In its defense, Kimes Morris said they were unaware that asbestos was present on the site and unfamiliar with the regulations governing asbestos removal. Kimes Morris officials say that they are primarily constructors of buildings, and have been involved in only one other major demolition project—the Artech Building in Berkeley. That project also involved asbestos removal, but the removal was subcontracted out to another company by Kimes Morris. 

To show what he said indicated the company’s moral—if not legal—lack of blame, Kimes Morris’ attorney Walter noted a sentence near the end of Judge Melgoza’s decision, which read: “The record does not warrant a finding that [Kimes Morris] intentionally exposed employees to a known asbestos hazard, but that is not required to prove the willful classification.” 

“Given the nature of the allegations made by Garrett Brown and other people at Cal-OSHA in Oakland,” Walter said, “I thought that this paragraph was especially valuable, even though we lost the case. The judge said that there is no evidence of any intent to expose employees to asbestos with some sort of cruel and callous disregard of their safety. That’s not necessary to prove OSHA’s definition of willful.” 

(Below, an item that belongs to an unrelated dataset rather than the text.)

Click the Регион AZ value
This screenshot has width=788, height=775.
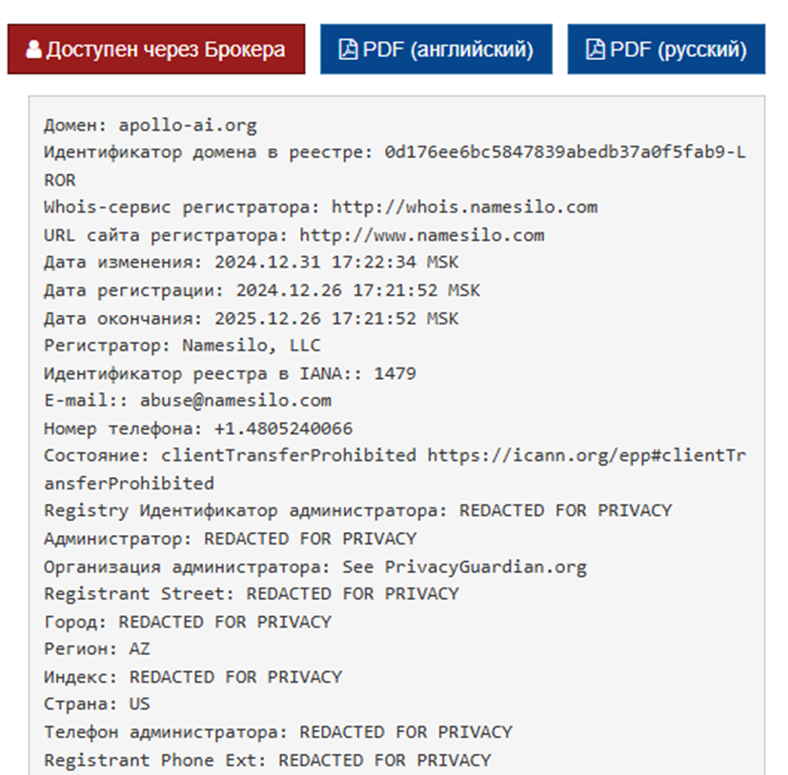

While Walter contended that willful ought to mean intentional in all instances, he added that “it’s coming to mean something different when you deal with state agencies that write their own definitions.” 

But Cal-OSHA inspector Brown said the judge’s rejection of the Kimes Morris appeal is all that matters. He notes that the Hayward asbestos citations were the fourth time Cal-OSHA has been called in to inspect Kimes Morris building projects in the past three years. The first three inspections resulted in “serious” citations, which he described as violations of safety procedures that have the “substantial possibility of serious injury or death.” 

Besides the $20,000 fine, Brown said, there might be other consequences for the company. “It might have some affect on their Workers Compensation insurance premiums if their workers comp carrier learns that they were cited by Cal-OSHA for willfully violating the law. It might make it more difficult for them to win bids if they have a record.” 

Brown added that someone might take note of the number of citations against a single company in a short a period of time. “That’s unusual,” he said. “It doesn’t happen very often.”